Canção do grupo Las Tesis formado por ativistas de direitos humanos inspirou protestos ao redor do mundo; chilenas denunciam violência a mulheres no país; em junho, elas foram indiciadas por incitamento à violência contra policiais.

Um grupo de artistas feministas é acusado pela polícia do Chile de incitamento à violência deliberada a policiais.

O grupo Las Tesis que se especializou em apresentações relâmpagos pelas ruas do país critica a violência de gênero. Com sua canção, “Um estuprador no seu caminho”, as manifestantes gritam palavras de ordem dizendo que a culpa da violência sexual não é delas e nem das roupas que elas vestem, e no estribilho declaram: “O estuprador é você”.

Grupo se tornou um símbolo da demanda universal das mulheres por uma vida sem violência – Foto: Diana Leal

Realidades

A canção ultrapassou as fronteiras do Chile se espalhando pela Europa e pela Ásia, em protestos feministas, que adaptaram o texto em espanhol às suas próprias realidades.

Em comunicado conjunto, vários relatores de direitos humanos da ONU pediram o fim das acusações dizendo que o Chile tem a obrigação de proteger as defensoras de direitos humanos. Segundo eles, elas não devem ser processadas por exercer liberdade de expressão e de reunião pacífica.

Símbolo

O Las Tesis ficou conhecido ao se apresentar no Dia Internacional para Eliminação de Todas as Formas de Violência a Mulheres, em novembro passado.

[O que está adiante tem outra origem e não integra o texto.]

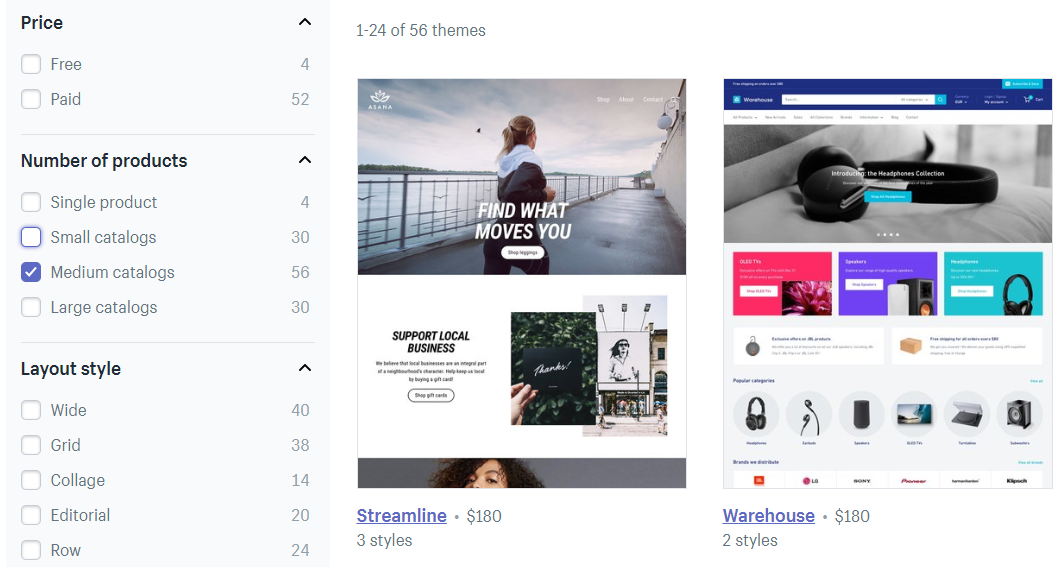Uncheck the Medium catalogs checkbox
This screenshot has width=1061, height=567.
point(31,272)
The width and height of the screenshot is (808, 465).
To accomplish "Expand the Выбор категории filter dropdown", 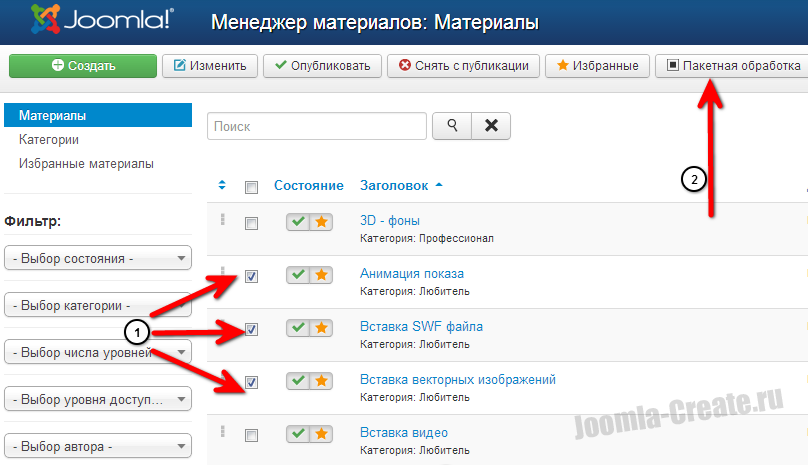I will tap(97, 306).
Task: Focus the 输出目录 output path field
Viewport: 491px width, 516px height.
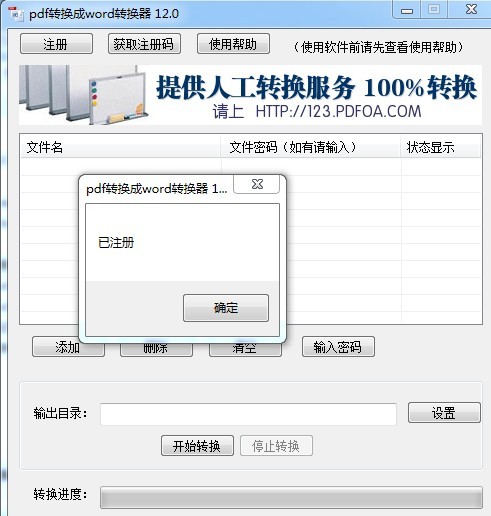Action: (x=248, y=414)
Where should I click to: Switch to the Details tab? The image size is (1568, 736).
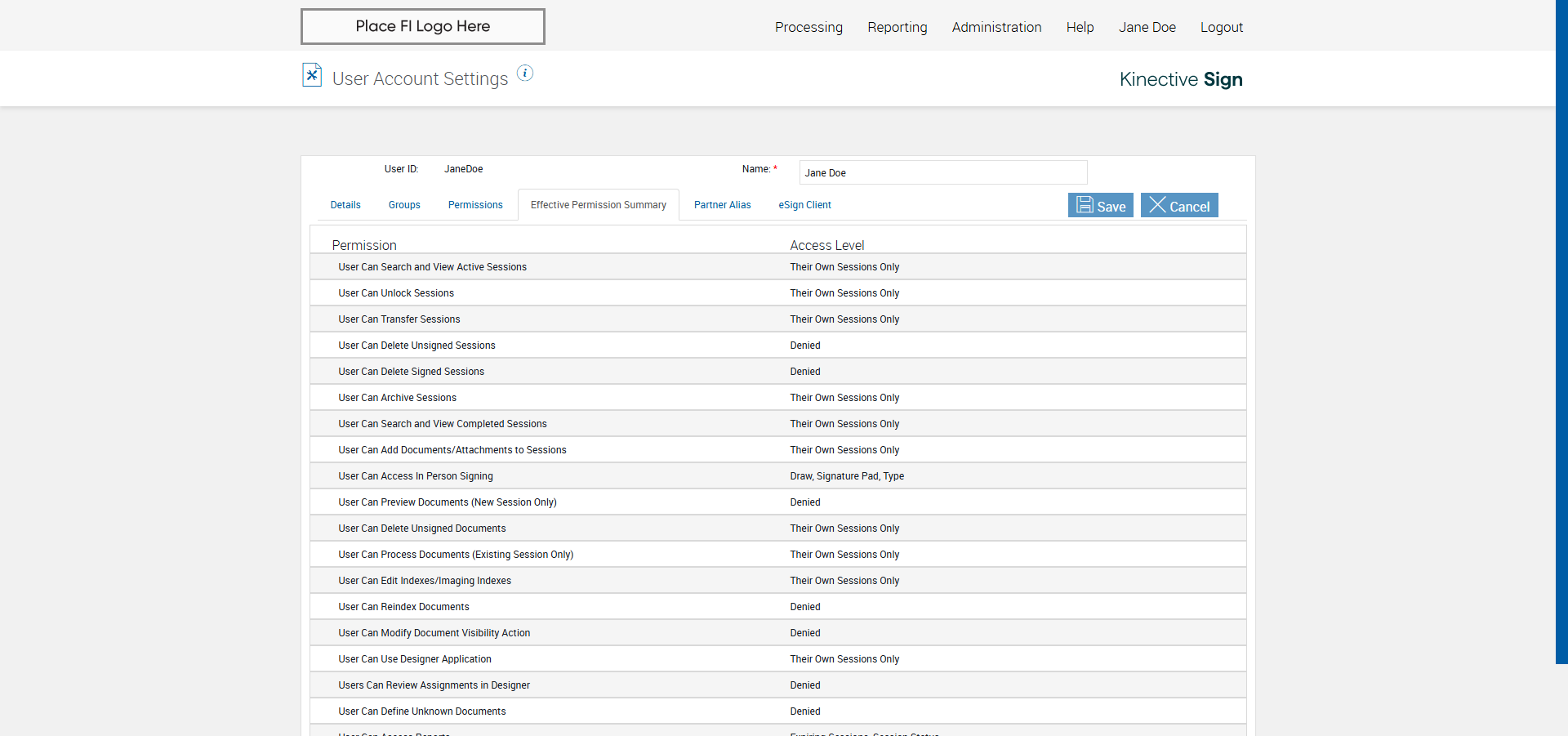(345, 205)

Os relatores dizem que o grupo se tornou um símbolo da demanda universal das mulheres por uma vida sem violência.

Para eles, o processo contra as ativistas chilenas pode ter um efeito negativo sobre as mulheres que lutam pelos seus direitos em outros países.

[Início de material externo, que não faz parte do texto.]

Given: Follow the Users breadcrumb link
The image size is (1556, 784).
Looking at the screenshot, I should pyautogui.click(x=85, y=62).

Chile tem a obrigação de proteger as defensoras de direitos humanos

Os relatores da ONU também manifestaram preocupação com alguns comentários de certos integrantes do governo e autoridades chilenos sobre o indiciamento, que podem “estigmatizar e ofuscar os direitos dos ativistas o que é contra os padrões internacionais de direitos humanos”.

Governo do Chile

Eles escreveram uma carta ao governo do Chile e estão aguardando uma resposta sobre o arquivamento do caso.

Para os relatores de direitos humanos, a diversidade de opinião e as diferentes formas de expressão incluindo através da arte feminista é parte de uma sociedade democrática e que devem ser protegidas pelo Chile.

O comunicado foi assinado pelo Grupo de Trabalho sobre Discriminação a Mulheres e Meninas e mais quatro relatores de direitos humanos.

*Os relatores de direitos humanos são independentes das Nações Unidas e não recebem salário por sua atuação.